Live by the Sea, Love by the Moon

Live by the Sea, Love by the Moon, oil painting of moonlight over ocean by Daniel Ambrose

Live by the Sea, Love by the Moon

Ideas for paintings come as an image or word. Fourteen years ago, I walked the beach in the moonlight when these words suddenly came into my head, live by the sea, love by the moon.

Maybe once I heard them spoken or read them somewhere. I don’t know. But knew instantly I wanted to do a painting. A great one. I sketched out ideas, quite literal ones; a house overlooking the ocean with moonlight coming through the windows, a couple by the shore… each one drawn and discarded.

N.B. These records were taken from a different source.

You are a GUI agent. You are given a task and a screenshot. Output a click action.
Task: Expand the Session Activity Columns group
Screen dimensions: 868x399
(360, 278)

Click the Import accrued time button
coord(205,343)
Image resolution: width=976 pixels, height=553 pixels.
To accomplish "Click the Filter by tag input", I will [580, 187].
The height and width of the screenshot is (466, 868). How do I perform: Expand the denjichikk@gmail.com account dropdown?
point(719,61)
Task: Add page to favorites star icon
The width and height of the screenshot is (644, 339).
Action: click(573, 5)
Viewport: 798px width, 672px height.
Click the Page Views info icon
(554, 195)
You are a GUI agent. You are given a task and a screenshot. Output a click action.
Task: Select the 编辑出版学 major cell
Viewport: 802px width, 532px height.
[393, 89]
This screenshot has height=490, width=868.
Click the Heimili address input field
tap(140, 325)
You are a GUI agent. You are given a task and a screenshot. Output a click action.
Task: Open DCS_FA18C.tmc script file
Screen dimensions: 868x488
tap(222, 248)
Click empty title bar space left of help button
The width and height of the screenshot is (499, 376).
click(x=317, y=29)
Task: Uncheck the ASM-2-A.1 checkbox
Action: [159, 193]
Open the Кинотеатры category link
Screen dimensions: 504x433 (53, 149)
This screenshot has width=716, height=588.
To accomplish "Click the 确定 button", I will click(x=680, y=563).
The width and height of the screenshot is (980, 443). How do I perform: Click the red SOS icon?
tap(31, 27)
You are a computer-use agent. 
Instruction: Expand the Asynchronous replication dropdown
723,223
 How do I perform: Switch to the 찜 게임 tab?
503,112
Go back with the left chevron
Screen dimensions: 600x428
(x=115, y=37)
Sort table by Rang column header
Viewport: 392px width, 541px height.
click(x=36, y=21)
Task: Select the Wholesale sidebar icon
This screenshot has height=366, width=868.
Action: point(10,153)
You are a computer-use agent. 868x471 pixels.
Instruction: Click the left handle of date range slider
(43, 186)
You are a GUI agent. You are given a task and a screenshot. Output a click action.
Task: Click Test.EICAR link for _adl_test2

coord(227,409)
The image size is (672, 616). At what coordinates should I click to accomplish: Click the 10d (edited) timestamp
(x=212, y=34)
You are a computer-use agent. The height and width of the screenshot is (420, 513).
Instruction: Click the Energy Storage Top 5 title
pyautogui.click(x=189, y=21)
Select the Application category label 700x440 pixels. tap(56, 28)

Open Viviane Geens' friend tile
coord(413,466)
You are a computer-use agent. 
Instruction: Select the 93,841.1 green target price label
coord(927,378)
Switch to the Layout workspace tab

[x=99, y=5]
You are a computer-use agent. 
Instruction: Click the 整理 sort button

The years passed with their inevitable sorrows and joys, and I would return to it with a new depth of experiences as my work continued to evolve. Always reaching deeper, seeking to go beyond the apparent reality of things and embrace their essence. What is Art for if not to probe the mystery of our souls? The divine spark that makes each of us unique beings.

In morning and moonlight I return to the beach. My feet walk the waters edge, my mind sails with poets and prophets; Rumi, Rilke, Oliver, Neruda and Gibran. I am with you, my friends. In the world but not of the world. My humble desire to leave behind for future humans how it felt to be alive during our era.

I dive below the material distractions, tunnel under concrete, computers and celebrity culture and dine with sages of ancient civilizations. I feast on saltwater, sailing clouds and windswept dunes. Perched on granite bedrock gazing upon the vast Atlantic opens my mind to previous unfathomable depths. I am this and this is me. Though we each are changing, you are the eternal one.

We humans are like pebbles rolling around on the shore. Fates waves toss us into each other in the ocean of our lives. Sometimes we part without a mark or only minor scars upon our surface. And if we are fortunate, we are cracked open to our core, carved with new insights and understandings. Perhaps compassion blooms.

Yes, like you, I’ve been cracked open a time or two. As a result my work has climbed to a new level. Or perhaps its slipped into an abyss of understanding. A new-found purity of inspiration and clarity of vision. Now paintings emerge unbidden from a lifetime of associations, experience, imagination and memory.

Inspired with new knowledge I set a large canvas on the easel. A great white space of possibility and uncertainty. Some nights with the lights down low, I sat in my chair and with headphones on study the looming surface in half light. I let the music take me to a place of memory and magic. I see the ocean, clouds swirling and rising and every moon I had ever seen illuminating the water.

Picking up a brush I swirl it in ultramarine blue. The word ultramarine comes from the Latin ultramarinus “from beyond the sea.”  I let my mind travel there, and I immerse in the saline waters I’ve known all my life.

I finished the painting in time for my solo show at Hughes gallery in January. It is a very large painting and needs the right space, the right person as all paintings do. But they will come together as all things meant for each other do.

Gallery owner Barbara Hughes wrote these lovely words.

Singularly, the most strikingly beautiful and impactful painting we’ve ever exhibited at Hughes Gallery.- Barbara Hughes

Live by the Sea, Love by the Moon.

It all comes down to living and loving.